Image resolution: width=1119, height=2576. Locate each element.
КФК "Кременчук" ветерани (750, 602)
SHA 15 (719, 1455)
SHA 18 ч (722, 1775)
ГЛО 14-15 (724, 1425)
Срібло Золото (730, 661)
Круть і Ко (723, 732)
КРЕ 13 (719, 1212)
---
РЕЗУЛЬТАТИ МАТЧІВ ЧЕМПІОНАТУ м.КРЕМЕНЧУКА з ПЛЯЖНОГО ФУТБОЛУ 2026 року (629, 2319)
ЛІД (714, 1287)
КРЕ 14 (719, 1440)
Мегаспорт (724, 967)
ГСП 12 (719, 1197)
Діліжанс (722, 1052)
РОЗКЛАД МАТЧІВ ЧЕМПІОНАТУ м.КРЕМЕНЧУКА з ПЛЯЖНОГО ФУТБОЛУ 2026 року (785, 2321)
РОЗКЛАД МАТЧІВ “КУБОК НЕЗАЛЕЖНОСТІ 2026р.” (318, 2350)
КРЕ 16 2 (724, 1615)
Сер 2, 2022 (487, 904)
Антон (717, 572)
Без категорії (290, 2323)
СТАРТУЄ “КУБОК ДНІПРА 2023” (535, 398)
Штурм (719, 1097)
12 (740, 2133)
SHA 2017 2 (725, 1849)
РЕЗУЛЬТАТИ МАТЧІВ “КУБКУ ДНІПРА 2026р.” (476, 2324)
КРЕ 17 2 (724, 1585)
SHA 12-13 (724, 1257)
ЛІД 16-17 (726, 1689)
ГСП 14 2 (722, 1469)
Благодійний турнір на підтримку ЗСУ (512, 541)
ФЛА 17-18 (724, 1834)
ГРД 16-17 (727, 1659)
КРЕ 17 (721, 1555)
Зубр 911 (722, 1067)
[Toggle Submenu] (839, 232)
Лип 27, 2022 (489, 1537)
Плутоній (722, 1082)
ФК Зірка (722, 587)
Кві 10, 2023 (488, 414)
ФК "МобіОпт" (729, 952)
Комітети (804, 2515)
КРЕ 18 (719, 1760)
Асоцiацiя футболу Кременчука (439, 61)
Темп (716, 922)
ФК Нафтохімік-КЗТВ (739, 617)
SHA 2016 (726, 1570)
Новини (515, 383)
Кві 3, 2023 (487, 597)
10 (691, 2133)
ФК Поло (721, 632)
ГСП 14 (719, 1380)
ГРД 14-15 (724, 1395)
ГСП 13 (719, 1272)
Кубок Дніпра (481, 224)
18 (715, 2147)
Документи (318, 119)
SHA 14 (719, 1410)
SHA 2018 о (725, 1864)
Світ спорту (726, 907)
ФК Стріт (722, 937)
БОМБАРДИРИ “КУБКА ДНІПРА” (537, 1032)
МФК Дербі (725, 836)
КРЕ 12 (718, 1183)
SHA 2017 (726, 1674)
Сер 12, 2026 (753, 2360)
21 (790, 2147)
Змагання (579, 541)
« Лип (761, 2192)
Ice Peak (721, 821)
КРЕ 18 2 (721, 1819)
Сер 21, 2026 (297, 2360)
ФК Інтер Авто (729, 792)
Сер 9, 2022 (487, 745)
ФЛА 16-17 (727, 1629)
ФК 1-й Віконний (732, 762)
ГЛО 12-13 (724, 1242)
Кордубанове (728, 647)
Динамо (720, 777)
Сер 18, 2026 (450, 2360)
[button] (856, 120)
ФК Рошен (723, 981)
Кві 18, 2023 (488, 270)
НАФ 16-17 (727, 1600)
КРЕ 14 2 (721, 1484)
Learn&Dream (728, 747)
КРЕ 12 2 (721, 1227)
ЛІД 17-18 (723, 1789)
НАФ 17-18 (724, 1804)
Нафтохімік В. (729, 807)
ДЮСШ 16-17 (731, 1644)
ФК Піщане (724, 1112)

Aim of the exercise
Look above for the line containing "Лип 27, 2022 (489, 1537)" and the line containing "НАФ 16-17 (727, 1600)". Transcribe both, with the lines between them, exactly.

Result for this task
Лип 27, 2022 (489, 1537)
Плутоній (722, 1082)
ФК Зірка (722, 587)
Кві 10, 2023 (488, 414)
ФК "МобіОпт" (729, 952)
Комітети (804, 2515)
КРЕ 18 (719, 1760)
Асоцiацiя футболу Кременчука (439, 61)
Темп (716, 922)
ФК Нафтохімік-КЗТВ (739, 617)
SHA 2016 (726, 1570)
Новини (515, 383)
Кві 3, 2023 (487, 597)
10 (691, 2133)
ФК Поло (721, 632)
ГСП 14 (719, 1380)
ГРД 14-15 (724, 1395)
ГСП 13 (719, 1272)
Кубок Дніпра (481, 224)
18 (715, 2147)
Документи (318, 119)
SHA 14 (719, 1410)
SHA 2018 о (725, 1864)
Світ спорту (726, 907)
ФК Стріт (722, 937)
БОМБАРДИРИ “КУБКА ДНІПРА” (537, 1032)
МФК Дербі (725, 836)
КРЕ 12 (718, 1183)
SHA 2017 (726, 1674)
Сер 12, 2026 (753, 2360)
21 (790, 2147)
Змагання (579, 541)
« Лип (761, 2192)
Ice Peak (721, 821)
КРЕ 18 2 (721, 1819)
Сер 21, 2026 (297, 2360)
ФК Інтер Авто (729, 792)
Сер 9, 2022 (487, 745)
ФЛА 16-17 (727, 1629)
ФК 1-й Віконний (732, 762)
ГЛО 12-13 (724, 1242)
Кордубанове (728, 647)
Динамо (720, 777)
Сер 18, 2026 (450, 2360)
[button] (856, 120)
ФК Рошен (723, 981)
Кві 18, 2023 (488, 270)
НАФ 16-17 (727, 1600)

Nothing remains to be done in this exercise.